Este mes de mayo ciertamente es especial para los oblatos y para lo que llamamos la “familia mazenodiana”. El 21 de mayo de 150 años atrás nuestro “padre” terminaba su peregrinar en esta tierra y entraba en la eternidad. A él es a quien debemos nuestra existencia como Oblatos de María Inmaculada, misioneros de los pobres.

¿Cómo celebrar su aniversario sin hacer memoria de su último deseo, verdadero testamento espiritual, que dejó a los oblatos justo antes de morir?. Nunca haremos de él suficiente objeto de nuestra inspiración y de nuestro compromiso religioso y misionero. Eugenio de Mazenod sabía bien que eran sus últimos instantes en esta tierra y ello añade aún más solemnidad a la ocasión y a esta consigna espiritual que dejó a su familia, a sus “hijos”, a quienes amó con un corazón de padre.
Entre ustedes la caridad, la caridad, la caridad”. Él quiso que sus oblatos consideraran al mismo Jesús como fundador y a los Apóstoles como sus primeros padres. En estas palabras por las que se entrega el aliento de vida de este apóstol, ¿no encontramos las del mismo Jesús?: “Yo les doy un mandamiento nuevo: que ustedes se amen los unos a los otros” (Jn. 13, 34ª)?. Entre ustedes la caridad: he aquí el camino de vida que se nos manifiesta por medio de nuestro santo Fundador en el momento más sagrado de su vida, en el momento en que está llamado a revelar a sus hijos el secreto que les haga vivir cuando ya no esté con ellos; he ahí el camino de conversión al que somos constantemente llamados. Es tan simple como eso, aun cuando la vida concreta y ordinaria nos muestre cada día las dificultades relacionadas con nuestra debilidad, con nuestra fragilidad, con nuestros problemas personales. Entre ustedes la caridad: he ahí la roca sobre la que estamos llamados a construir nuestra vida de comunidad, he ahí el alma de nuestra vida, de nuestras relaciones, que nos permitirán vivir como hermanos. San Eugenio quería que sus oblatos formaran la familia más unida que se pudiera hallar en la tierra: y ahora revela el secreto, el camino para conseguirlo. Él sabía que la fuerza de su pequeña familia serían la unidad, la comunión, y, por ello, en sus cartas jamás deja de llamar a sus hijos: la invitación a que no tengan sino un corazón y un alma, que se encuentra centenares de veces en sus cartas, responde a esta misma exigencia.
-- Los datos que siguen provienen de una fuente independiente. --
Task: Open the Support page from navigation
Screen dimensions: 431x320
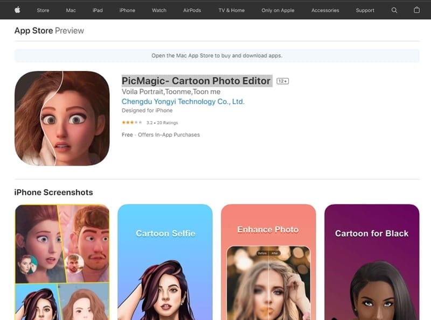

“Y, fuera, el celo por la salvación de las almas”. Una vez que esta unidad está asegurada en el interior de nuestra familia, de nuestras comunidades, nos hace mirar al exterior, donde se halla el mundo al que nos envía nuestra misión. No somos monjes; nuestra vida comunitaria se orienta a la misión. Y esta misión es el “celo” por la salvación de las almas. El “celo”: una palabra que tuvo su momento, que llega a hacernos sonreír un poco, así como la que le asocia el diccionario: “fervor”. Dos palabras muy queridas para San Eugenio.

Las palabras bien pueden tener su momento, la realidad es más actual que nunca, sobre todo en un mundo que muestra cuán necesita la salvación. Esta palabra que sobrecogía a nuestro Fundador, esta palabra está en el origen de su conversión y de la inspiración de fundar una sociedad misionera. Se descubrió “salvado” por la misericordia de Dios, quiso asociarse compañeros para hacer descubrir al mundo, y sobre todo a los pobres, cuánto lo ama Dios, que por salvarlo le ha enviado a su propio Hijo. El celo: es un fuego que debe arder en el corazón de cada oblato, de cada miembro de la familia de San Eugenio, un fuego que está llamado a extenderse para abarcar el mundo entero: tal era el sueño del joven Eugenio en el momento de dar nacimiento a su pequeña familia, tal era su sueño en el momento de su muerte; sea tal el sueño de su “gran” familia hoy, en el momento que celebramos los 150 años de su partida de aquí abajo.